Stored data

______

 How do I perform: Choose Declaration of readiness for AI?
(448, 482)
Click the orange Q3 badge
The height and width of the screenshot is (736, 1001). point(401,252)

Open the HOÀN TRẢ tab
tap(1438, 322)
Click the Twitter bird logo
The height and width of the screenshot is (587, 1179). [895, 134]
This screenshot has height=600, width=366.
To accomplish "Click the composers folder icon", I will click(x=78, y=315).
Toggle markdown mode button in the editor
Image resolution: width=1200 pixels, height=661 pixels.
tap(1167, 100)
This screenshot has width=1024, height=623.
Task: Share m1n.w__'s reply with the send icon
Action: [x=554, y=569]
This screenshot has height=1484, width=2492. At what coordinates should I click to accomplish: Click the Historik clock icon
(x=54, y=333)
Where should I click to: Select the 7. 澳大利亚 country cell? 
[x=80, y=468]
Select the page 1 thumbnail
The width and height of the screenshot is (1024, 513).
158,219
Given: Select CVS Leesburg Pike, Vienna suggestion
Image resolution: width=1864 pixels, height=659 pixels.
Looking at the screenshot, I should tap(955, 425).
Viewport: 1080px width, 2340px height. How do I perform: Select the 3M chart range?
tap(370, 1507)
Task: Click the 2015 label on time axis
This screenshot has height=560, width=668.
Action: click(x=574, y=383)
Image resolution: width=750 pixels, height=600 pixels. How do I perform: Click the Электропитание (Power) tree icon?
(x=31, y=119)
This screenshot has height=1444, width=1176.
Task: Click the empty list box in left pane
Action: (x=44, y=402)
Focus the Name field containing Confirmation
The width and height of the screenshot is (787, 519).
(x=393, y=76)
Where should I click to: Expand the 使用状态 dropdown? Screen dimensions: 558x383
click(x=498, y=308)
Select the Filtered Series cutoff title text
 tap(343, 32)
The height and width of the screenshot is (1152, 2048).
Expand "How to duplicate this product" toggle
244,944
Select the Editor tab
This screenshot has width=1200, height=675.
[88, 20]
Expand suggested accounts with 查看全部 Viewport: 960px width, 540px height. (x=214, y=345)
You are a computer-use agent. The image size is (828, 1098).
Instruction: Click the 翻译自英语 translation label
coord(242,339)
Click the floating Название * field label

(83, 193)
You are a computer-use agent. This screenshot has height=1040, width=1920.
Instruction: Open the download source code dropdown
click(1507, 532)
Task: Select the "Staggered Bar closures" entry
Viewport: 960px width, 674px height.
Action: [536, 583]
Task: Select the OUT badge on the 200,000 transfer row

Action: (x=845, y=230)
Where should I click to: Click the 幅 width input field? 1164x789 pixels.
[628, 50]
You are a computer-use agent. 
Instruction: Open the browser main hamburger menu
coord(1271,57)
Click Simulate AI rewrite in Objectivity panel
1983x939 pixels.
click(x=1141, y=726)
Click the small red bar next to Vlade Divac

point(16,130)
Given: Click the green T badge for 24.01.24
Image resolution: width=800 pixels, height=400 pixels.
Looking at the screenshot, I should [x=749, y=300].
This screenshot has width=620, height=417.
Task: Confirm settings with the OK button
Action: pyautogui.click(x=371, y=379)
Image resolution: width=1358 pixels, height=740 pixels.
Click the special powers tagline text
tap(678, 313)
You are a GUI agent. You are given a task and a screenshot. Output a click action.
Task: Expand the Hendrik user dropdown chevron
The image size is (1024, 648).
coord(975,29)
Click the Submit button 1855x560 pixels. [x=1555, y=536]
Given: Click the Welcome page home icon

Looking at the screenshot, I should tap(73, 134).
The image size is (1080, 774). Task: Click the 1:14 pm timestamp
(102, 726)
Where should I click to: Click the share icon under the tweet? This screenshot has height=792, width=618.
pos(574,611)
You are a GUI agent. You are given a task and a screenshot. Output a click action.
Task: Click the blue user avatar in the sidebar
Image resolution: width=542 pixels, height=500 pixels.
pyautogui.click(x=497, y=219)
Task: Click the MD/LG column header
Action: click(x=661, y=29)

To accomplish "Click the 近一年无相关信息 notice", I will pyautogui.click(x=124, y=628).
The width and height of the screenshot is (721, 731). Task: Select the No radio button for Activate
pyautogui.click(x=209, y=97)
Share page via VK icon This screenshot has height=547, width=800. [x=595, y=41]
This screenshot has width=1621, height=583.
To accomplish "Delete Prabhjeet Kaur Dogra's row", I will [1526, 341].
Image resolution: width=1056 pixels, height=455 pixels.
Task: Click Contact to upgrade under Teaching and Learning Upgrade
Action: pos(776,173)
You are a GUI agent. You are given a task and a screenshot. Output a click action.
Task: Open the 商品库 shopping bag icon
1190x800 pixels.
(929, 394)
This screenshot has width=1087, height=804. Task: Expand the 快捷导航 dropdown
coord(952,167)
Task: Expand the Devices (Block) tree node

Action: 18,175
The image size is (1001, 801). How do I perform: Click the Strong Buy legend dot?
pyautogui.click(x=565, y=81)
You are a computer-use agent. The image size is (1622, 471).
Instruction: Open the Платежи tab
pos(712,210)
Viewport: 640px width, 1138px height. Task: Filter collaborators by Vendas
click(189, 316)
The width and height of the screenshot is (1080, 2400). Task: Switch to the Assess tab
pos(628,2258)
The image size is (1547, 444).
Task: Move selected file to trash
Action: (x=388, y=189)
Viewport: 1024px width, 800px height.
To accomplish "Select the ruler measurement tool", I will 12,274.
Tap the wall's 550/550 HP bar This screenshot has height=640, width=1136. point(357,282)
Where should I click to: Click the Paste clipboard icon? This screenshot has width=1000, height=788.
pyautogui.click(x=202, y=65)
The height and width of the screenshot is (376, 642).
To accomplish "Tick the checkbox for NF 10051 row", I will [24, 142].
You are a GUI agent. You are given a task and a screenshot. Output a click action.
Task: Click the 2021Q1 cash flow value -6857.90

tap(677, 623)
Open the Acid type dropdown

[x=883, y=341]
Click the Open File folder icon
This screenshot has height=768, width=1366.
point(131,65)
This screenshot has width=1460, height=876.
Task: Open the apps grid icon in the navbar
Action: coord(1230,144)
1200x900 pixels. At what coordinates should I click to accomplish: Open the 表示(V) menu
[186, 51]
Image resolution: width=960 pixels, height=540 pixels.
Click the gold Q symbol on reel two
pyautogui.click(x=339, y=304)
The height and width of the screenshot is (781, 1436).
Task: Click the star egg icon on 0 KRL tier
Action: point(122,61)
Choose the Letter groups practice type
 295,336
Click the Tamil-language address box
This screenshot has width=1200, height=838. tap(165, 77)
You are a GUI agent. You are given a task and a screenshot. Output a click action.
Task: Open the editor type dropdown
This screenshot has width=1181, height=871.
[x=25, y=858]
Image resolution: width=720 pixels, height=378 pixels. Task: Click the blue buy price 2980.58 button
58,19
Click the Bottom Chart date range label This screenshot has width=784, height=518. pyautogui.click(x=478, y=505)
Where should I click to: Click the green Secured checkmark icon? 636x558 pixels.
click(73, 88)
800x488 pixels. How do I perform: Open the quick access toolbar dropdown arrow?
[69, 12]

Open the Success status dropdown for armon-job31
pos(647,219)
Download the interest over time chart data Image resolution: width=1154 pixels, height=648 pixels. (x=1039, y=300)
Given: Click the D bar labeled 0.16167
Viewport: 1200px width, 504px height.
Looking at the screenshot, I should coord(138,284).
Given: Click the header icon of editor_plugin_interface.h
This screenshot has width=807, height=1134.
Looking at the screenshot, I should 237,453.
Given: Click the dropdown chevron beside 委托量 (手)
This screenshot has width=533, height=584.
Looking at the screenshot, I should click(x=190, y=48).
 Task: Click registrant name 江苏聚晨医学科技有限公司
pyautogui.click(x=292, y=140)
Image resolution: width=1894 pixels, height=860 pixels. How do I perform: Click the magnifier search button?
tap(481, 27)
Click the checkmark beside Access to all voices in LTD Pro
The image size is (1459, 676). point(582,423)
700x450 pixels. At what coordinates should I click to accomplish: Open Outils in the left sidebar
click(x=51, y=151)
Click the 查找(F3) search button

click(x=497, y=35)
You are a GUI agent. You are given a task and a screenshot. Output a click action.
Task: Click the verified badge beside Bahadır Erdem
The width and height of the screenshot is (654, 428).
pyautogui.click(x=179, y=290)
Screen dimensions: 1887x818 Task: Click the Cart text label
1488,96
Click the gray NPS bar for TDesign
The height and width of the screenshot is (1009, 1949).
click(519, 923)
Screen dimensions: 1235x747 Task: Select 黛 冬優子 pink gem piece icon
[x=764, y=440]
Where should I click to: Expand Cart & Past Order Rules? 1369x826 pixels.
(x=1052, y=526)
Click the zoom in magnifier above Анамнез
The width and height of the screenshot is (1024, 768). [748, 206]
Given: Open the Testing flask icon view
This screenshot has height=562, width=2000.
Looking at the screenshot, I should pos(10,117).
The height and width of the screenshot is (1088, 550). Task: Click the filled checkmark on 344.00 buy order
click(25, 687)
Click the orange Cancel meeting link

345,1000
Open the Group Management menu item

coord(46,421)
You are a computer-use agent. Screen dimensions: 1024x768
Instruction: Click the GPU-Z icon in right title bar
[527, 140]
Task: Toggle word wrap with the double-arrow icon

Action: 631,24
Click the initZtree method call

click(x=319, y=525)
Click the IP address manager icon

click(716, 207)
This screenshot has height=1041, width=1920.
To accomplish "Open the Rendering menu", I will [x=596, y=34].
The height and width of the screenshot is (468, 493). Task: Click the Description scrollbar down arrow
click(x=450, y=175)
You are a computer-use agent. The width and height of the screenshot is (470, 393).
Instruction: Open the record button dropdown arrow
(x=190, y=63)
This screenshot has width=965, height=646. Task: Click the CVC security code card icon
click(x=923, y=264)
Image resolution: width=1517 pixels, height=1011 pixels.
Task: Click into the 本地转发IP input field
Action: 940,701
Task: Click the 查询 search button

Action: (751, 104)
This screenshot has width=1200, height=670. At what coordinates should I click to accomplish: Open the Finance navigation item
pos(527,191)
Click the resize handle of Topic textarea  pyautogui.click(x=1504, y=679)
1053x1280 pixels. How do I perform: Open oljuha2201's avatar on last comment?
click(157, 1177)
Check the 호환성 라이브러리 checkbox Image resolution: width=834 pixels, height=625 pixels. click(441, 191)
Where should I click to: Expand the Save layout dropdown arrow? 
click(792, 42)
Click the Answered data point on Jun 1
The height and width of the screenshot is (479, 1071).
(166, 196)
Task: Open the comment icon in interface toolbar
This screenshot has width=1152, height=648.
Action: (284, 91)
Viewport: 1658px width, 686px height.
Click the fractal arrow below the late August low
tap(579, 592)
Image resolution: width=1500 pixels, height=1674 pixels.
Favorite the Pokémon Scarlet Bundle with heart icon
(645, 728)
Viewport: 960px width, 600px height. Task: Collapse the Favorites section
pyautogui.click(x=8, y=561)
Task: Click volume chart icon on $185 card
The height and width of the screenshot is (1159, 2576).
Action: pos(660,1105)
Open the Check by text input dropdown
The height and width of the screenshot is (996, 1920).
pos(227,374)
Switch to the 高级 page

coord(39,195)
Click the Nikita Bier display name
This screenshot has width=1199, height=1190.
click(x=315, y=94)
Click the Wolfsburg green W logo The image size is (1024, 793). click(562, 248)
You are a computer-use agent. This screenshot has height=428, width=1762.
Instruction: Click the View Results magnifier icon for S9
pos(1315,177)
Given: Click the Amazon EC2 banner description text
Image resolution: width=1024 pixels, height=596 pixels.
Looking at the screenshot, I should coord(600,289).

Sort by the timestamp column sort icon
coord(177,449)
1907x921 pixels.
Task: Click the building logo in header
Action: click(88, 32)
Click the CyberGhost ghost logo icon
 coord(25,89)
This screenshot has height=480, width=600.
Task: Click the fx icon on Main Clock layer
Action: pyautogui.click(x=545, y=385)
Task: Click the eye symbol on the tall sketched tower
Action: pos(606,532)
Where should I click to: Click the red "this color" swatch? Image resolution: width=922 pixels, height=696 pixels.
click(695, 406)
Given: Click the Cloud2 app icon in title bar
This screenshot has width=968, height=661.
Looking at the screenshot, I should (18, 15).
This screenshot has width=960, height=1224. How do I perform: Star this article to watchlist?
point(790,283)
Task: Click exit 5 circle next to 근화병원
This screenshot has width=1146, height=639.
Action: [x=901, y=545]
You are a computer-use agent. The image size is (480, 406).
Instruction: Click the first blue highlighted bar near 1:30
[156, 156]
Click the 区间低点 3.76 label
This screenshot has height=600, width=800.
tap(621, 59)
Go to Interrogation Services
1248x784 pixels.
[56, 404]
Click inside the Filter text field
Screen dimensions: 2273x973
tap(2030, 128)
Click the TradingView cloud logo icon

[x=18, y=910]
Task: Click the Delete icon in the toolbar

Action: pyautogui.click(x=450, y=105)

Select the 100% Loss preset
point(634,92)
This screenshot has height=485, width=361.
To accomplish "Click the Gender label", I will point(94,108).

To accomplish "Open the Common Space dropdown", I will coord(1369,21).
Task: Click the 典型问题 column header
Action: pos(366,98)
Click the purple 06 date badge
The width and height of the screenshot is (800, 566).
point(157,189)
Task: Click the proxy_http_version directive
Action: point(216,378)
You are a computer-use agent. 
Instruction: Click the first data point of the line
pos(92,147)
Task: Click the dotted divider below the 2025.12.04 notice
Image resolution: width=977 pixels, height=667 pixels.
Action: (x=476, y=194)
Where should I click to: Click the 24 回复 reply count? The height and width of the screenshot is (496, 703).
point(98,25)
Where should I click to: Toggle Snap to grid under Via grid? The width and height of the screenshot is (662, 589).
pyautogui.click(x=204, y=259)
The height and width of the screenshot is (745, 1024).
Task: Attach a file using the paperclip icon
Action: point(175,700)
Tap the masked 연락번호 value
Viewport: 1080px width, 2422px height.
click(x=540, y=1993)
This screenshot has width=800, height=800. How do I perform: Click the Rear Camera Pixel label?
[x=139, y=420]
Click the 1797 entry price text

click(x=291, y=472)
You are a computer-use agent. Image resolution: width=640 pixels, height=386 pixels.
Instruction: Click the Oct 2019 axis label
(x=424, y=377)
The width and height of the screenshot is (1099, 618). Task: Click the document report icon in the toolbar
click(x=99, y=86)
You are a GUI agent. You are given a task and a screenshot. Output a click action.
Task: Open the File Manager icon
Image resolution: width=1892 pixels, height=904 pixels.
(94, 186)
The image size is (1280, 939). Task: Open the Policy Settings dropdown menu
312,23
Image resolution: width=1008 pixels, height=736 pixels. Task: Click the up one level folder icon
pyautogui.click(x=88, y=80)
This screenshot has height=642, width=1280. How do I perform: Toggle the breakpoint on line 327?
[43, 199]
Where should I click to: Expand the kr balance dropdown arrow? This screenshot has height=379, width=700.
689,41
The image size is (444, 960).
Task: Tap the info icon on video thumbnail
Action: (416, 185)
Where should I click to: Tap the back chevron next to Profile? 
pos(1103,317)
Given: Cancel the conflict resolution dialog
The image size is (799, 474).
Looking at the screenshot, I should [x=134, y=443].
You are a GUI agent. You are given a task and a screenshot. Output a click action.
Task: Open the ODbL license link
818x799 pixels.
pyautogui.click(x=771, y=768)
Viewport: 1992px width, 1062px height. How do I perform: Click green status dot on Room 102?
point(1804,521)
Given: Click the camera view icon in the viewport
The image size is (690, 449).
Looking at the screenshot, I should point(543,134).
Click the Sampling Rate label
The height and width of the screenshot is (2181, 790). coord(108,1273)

______

* **Exercise**
In how many lines of the records does the word "checkbox" appear? Answer with the number only.

* **Result of this exercise**
2